Wildlife | The Castles | Clifford Reid Corp | Riviera Beach Club|
Hollywood | Hollywood Children | Hollywood Fire Dept | The Parks|
Big Red Street Cars | Tale of Two Cities | The Circus | Driving Range|
The Glider Field | Easter Sunrise | The Depression | WWII years

A HISTORY OF THE HOLLYWOOD RIVIERA
FOREWORD - by Marshall E. Stewart

To have lived the development of the Hollywood Riviera from it's inception to today has been an experience. I am forever thankful to have been part of the family that caused the Hollywood Riviera to actually be, and to have been able to see and hear about the plans and vision for this area. If this writing serves one purpose, and that is to make the residents that live here proud and pleased with what we have and to strive to retain the charm and ambiance, the purpose is served.

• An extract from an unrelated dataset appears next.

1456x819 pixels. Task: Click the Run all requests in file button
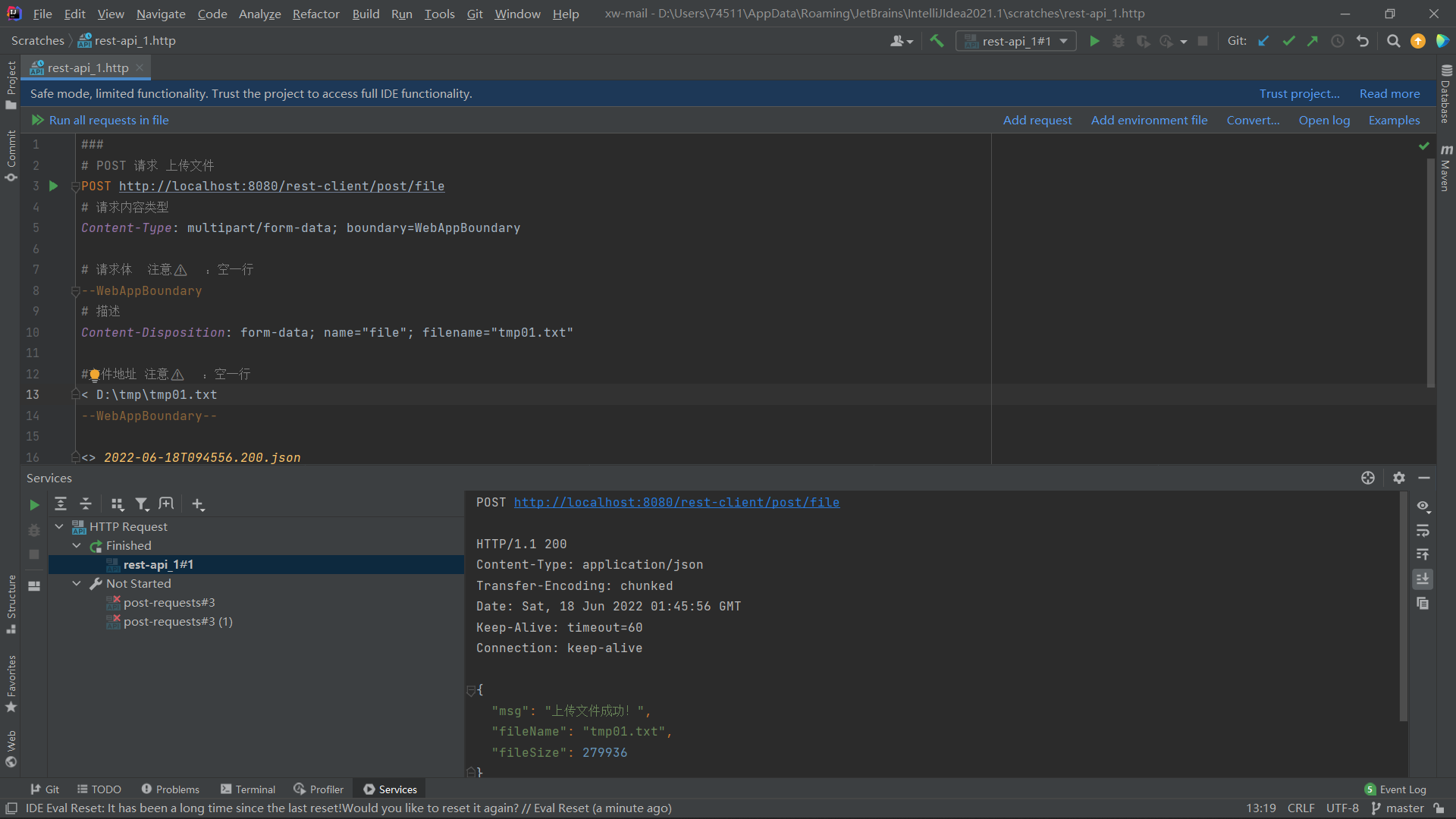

THE EARLY HOLLYWOOD RIVIERA

The first inhabitants of the land that became the Hollywood Riviera were the native Indian tribes composed of small bands. These were probably of the Shoshone and/or Chumash tribes that travelled nomadically. They had to follow the food sources. Wild grains, acorns, roots, native greenery, birds, fish, and, of course, water, weather and the seasons dictated their movements. During drought times water and food of the land would become scarce. Past experience would cause the Indians to travel to such areas as the seashore with available fish and shell-life for survival. The Hollywood Riviera had a unique advantage with two year-round springs that flowed out of the bluffs at the beach. The Indians lived on the sand dunes at the top of the cliffs. Fish, crabs, clams, abalone, birds, squirrels, gophers, native edible seeds plants and roots assured them of a ready food source.

Several "digs" were done by the Southwest Museum, Highland Park, California, to study the sites. They found three levels of occupation. Shell middens, arrowheads, grinding bowls and tools were found. An exhibit is on display at the museum.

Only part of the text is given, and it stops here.